Dataset records section start

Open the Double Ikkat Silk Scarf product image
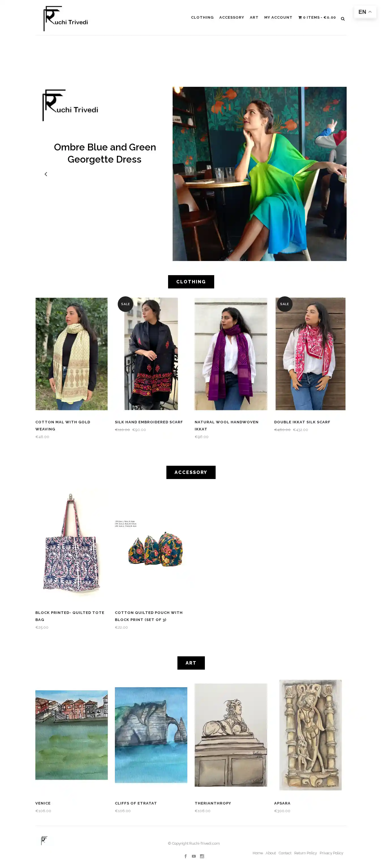This screenshot has width=382, height=867. click(310, 354)

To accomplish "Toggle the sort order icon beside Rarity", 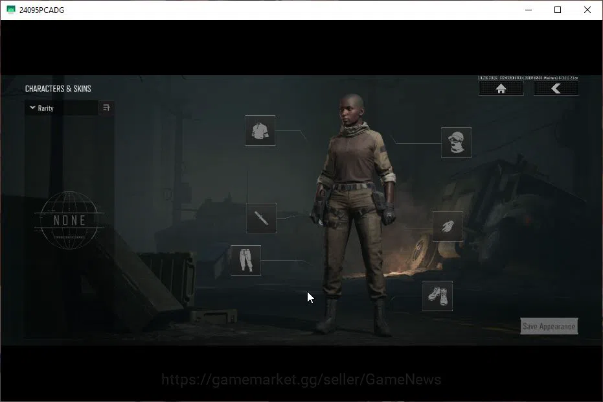I will pyautogui.click(x=106, y=108).
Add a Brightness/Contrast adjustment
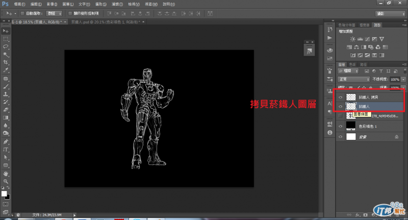Screen dimensions: 408x220 (x=352, y=39)
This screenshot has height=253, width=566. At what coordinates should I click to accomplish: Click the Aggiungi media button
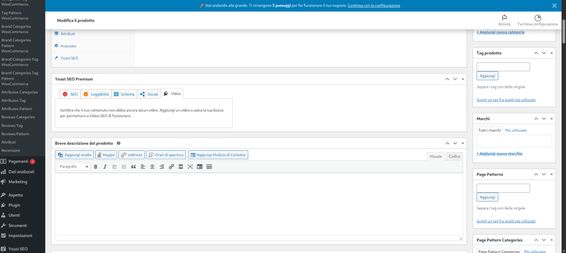tap(75, 155)
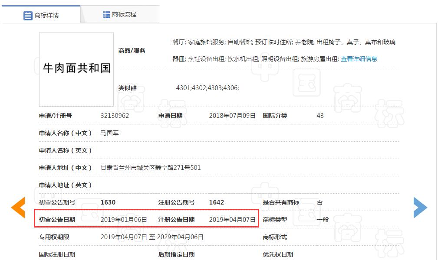The height and width of the screenshot is (260, 438).
Task: Click preliminary announcement issue number 1630
Action: tap(108, 202)
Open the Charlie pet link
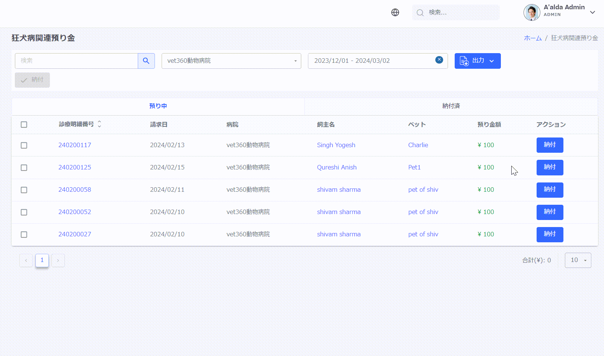 (418, 145)
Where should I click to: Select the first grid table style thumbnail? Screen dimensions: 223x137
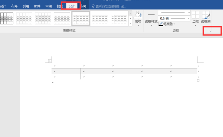pyautogui.click(x=6, y=18)
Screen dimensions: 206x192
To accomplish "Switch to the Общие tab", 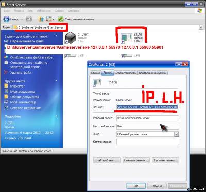I will (95, 73).
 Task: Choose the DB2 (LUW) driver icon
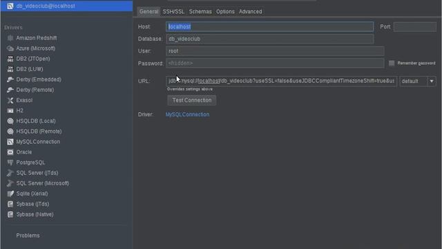tap(10, 69)
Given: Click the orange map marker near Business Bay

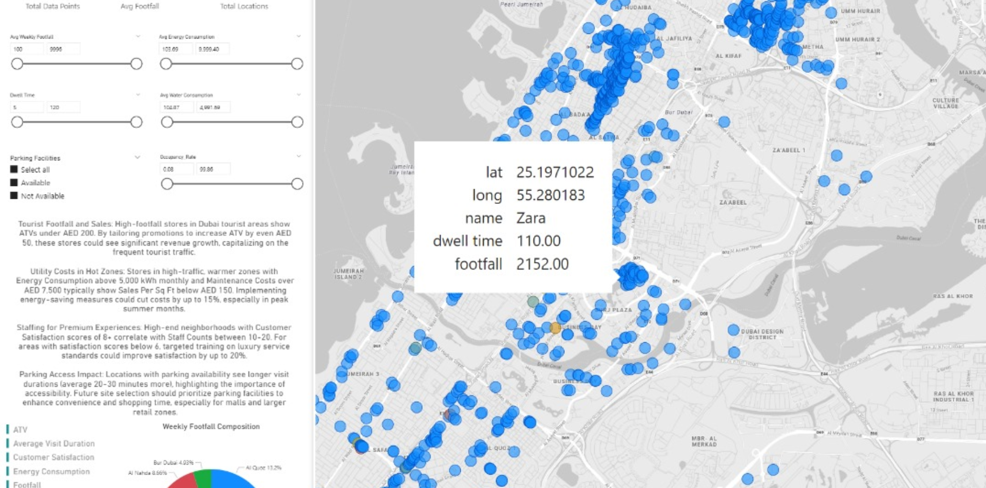Looking at the screenshot, I should coord(555,327).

Dataset records section end

* _Exercise directions_: Look above for the line with "This screenshot has height=253, width=566." and the line with "Screen dimensions: 206x192", then copy them and all lines in between exactly as written, and only those, without any pictures.

* _Exercise solution_:
This screenshot has height=253, width=566. At what coordinates should I click to accomplish: Click the Aggiungi media button
tap(75, 155)
The height and width of the screenshot is (260, 438).
Task: Click preliminary announcement issue number 1630
Action: tap(108, 202)
Open the Charlie pet link
 (418, 145)
Where should I click to: Select the first grid table style thumbnail? Screen dimensions: 223x137
pyautogui.click(x=6, y=18)
Screen dimensions: 206x192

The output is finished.